* **Directions for this task**
Retype the data below verbatim, from the line with "Click the Temp (°C) axis label" to the line with "This screenshot has width=1728, height=666.", both included.

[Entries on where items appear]
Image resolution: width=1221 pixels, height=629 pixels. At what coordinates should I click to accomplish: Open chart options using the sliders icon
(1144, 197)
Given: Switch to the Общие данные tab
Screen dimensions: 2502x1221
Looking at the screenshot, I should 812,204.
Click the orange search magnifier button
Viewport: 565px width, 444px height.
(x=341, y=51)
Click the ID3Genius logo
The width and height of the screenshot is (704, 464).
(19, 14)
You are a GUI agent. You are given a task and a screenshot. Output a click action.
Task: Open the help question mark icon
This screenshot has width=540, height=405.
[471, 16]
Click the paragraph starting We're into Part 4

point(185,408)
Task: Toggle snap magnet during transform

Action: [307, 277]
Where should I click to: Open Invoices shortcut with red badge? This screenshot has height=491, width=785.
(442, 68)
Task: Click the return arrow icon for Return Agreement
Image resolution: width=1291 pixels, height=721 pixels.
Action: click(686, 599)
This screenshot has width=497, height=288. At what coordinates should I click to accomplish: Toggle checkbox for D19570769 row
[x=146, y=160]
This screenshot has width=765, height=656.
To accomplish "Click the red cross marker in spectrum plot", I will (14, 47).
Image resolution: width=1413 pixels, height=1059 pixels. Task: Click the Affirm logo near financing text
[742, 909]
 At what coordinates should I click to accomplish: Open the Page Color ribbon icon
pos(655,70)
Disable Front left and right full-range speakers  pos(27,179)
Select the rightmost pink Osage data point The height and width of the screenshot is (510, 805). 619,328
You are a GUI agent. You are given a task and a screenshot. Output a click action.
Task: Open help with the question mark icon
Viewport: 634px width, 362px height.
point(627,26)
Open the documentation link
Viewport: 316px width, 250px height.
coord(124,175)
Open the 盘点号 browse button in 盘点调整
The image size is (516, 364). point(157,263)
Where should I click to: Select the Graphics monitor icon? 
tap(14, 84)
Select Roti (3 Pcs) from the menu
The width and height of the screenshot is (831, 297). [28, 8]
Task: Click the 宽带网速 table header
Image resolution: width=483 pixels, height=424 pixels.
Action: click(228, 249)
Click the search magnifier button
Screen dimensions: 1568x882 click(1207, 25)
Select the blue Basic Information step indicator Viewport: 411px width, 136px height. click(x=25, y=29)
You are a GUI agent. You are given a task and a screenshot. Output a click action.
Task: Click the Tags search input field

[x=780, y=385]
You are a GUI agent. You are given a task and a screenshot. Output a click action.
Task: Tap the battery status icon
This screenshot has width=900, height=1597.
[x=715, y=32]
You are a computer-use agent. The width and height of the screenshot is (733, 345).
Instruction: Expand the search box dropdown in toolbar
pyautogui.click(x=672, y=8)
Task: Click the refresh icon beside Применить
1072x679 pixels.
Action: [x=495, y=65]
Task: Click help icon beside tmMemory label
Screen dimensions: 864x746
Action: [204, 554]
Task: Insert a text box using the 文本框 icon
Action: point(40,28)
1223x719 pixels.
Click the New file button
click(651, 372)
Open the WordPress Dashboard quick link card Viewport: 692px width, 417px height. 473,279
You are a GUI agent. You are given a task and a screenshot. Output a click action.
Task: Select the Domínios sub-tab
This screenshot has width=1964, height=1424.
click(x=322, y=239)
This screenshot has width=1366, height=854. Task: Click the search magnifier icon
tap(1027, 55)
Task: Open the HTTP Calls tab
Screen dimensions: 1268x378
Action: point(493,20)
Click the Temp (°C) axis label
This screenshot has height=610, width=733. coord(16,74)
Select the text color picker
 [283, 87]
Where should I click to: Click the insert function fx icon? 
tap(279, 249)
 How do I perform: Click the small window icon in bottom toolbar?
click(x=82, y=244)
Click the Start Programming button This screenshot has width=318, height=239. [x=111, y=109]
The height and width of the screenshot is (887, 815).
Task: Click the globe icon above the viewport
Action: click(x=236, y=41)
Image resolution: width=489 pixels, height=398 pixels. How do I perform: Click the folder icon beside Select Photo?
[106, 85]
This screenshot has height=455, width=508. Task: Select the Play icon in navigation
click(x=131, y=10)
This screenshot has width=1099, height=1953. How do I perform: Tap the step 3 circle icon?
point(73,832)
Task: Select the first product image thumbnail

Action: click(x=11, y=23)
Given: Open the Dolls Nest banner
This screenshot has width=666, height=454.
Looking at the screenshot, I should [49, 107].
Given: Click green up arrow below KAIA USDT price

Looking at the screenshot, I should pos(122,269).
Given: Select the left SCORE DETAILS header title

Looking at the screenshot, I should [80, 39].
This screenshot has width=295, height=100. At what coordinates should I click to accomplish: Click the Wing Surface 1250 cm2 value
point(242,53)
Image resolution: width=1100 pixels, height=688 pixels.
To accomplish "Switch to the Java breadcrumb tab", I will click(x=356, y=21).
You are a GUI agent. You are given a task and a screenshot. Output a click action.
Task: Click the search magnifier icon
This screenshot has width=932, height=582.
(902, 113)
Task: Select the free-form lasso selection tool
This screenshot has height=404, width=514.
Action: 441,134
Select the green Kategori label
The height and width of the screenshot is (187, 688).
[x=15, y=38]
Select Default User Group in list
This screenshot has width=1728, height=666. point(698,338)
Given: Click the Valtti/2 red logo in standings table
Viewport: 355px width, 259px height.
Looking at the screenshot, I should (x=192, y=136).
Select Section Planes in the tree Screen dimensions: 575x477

* **Exercise solution**
Click the Temp (°C) axis label
This screenshot has height=610, width=733. coord(16,74)
Select the text color picker
 [283, 87]
Where should I click to: Click the insert function fx icon? 
tap(279, 249)
 How do I perform: Click the small window icon in bottom toolbar?
click(x=82, y=244)
Click the Start Programming button This screenshot has width=318, height=239. [x=111, y=109]
The height and width of the screenshot is (887, 815).
Task: Click the globe icon above the viewport
Action: click(x=236, y=41)
Image resolution: width=489 pixels, height=398 pixels. How do I perform: Click the folder icon beside Select Photo?
[106, 85]
This screenshot has height=455, width=508. Task: Select the Play icon in navigation
click(x=131, y=10)
This screenshot has width=1099, height=1953. How do I perform: Tap the step 3 circle icon?
point(73,832)
Task: Select the first product image thumbnail

Action: click(x=11, y=23)
Given: Open the Dolls Nest banner
This screenshot has width=666, height=454.
Looking at the screenshot, I should [49, 107].
Given: Click green up arrow below KAIA USDT price

Looking at the screenshot, I should pos(122,269).
Given: Select the left SCORE DETAILS header title

Looking at the screenshot, I should [80, 39].
This screenshot has width=295, height=100. At what coordinates should I click to accomplish: Click the Wing Surface 1250 cm2 value
point(242,53)
Image resolution: width=1100 pixels, height=688 pixels.
To accomplish "Switch to the Java breadcrumb tab", I will click(x=356, y=21).
You are a GUI agent. You are given a task and a screenshot. Output a click action.
Task: Click the search magnifier icon
This screenshot has width=932, height=582.
(902, 113)
Task: Select the free-form lasso selection tool
This screenshot has height=404, width=514.
Action: 441,134
Select the green Kategori label
The height and width of the screenshot is (187, 688).
[x=15, y=38]
Select Default User Group in list
This screenshot has width=1728, height=666. point(698,338)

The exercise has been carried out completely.